Chantale Sauvageau spécifie également que l’organisation d’un festival l’été prochain pourrait avoir des conséquences néfastes sur le système de santé en cas d’éclosion dans les régions. Selon la spécialiste, les systèmes de santé des régions ne sont pas en mesure d’accueillir une grande quantité de gens. En cas d’éclosion lors d’un festival, l’impact pourrait se faire ressentir sur plusieurs semaines, comme ce fut le cas lors de l’éclosion vécue à Québec dans le Mega Fitness Gym à Québec à la fin du mois de mars dernier.

« L’impact d’organiser un festival de régions pourrait être positif, surtout sur le plan social et économique. Les gens ont besoin d’activités pour se divertir et pour le bien de leur santé mentale, mais le risque d’apporter un nombre élevé de cas sera toujours présent. » – Chantale Sauvageau

« Faire un festival sécuritaire c’est possible. C’est le tourisme et la façon de se rendre et de quitter les lieux qui devient problématique. » -Chantale Sauvageau (Crédit photo: FEQ)

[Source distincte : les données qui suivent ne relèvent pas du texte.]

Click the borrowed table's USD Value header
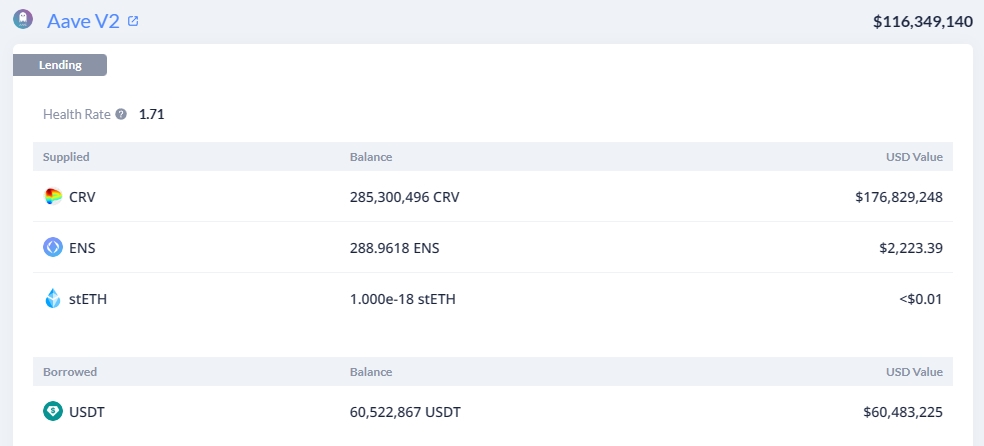coord(914,371)
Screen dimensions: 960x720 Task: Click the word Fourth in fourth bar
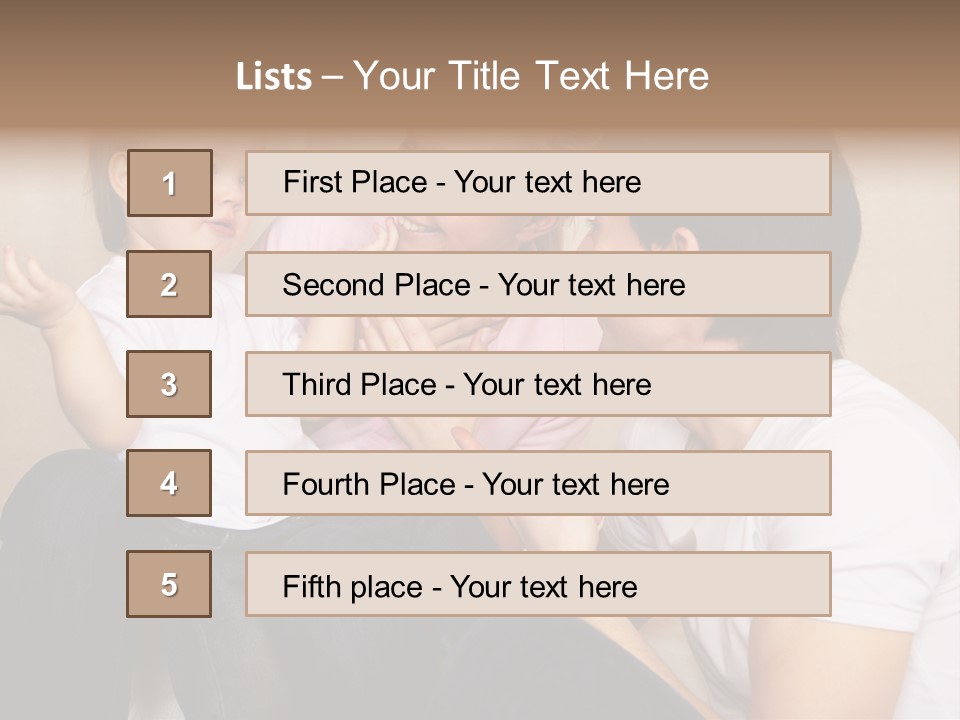[326, 484]
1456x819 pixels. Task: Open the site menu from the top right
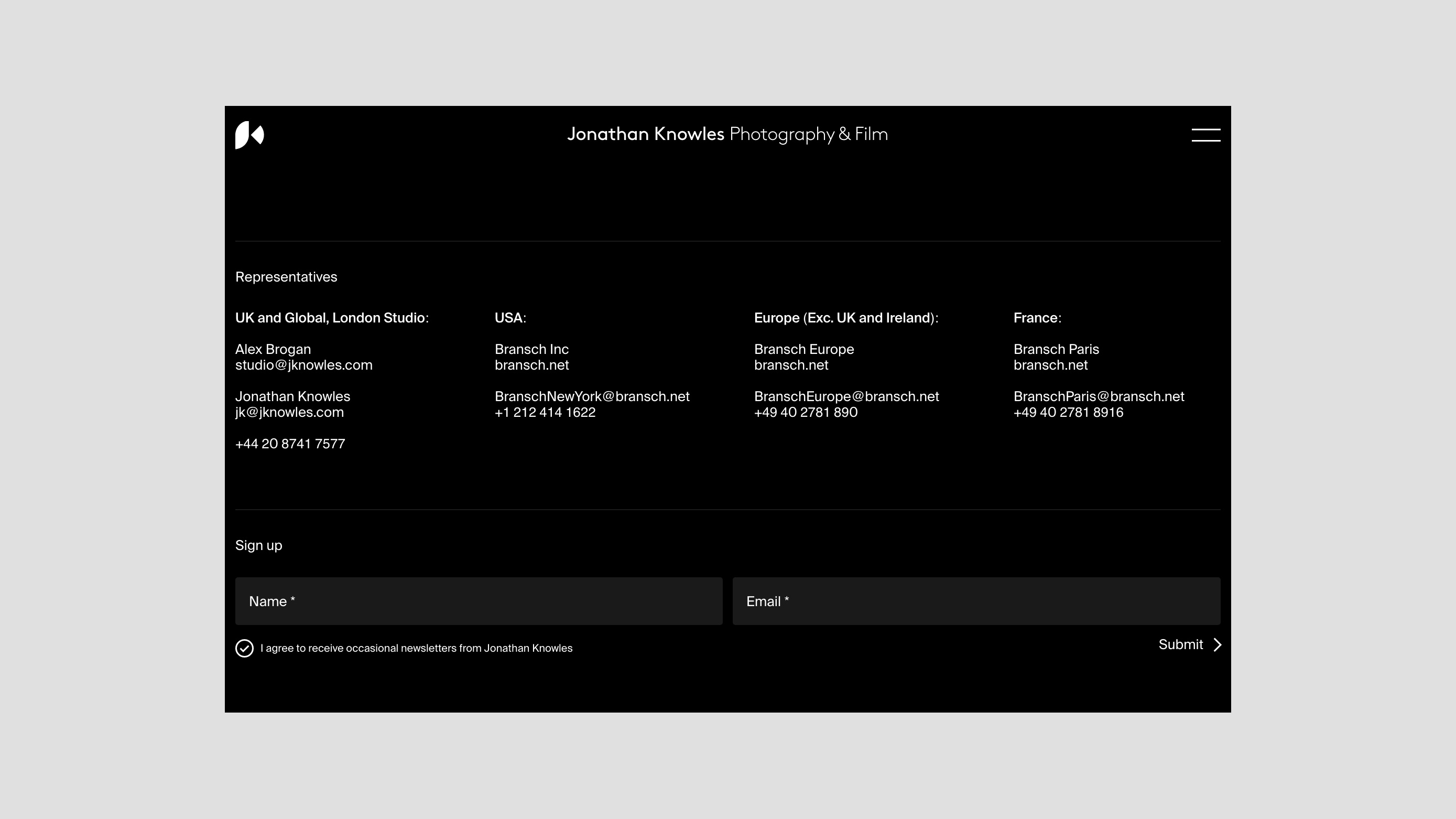pos(1206,135)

Même si Mme Sauvageau croit qu’organiser un festival l’été prochain n’est pas une bonne idée sur le plan épidémiologique, celle-ci admet que l’organisation d’un festival en format hybride, où il serait possible de visionner l’évènement en ligne ainsi que de se présenter sur place, pourrait être la façon la plus efficace et sécuritaire d’organiser un festival durant l’été 2021. selon elle, ce format assurerait aux organisations une certaine rentabilité, en plus de pouvoir générer sur un revenu supplémentaire viable à long terme, même lorsque les choses seront revenues à la normale.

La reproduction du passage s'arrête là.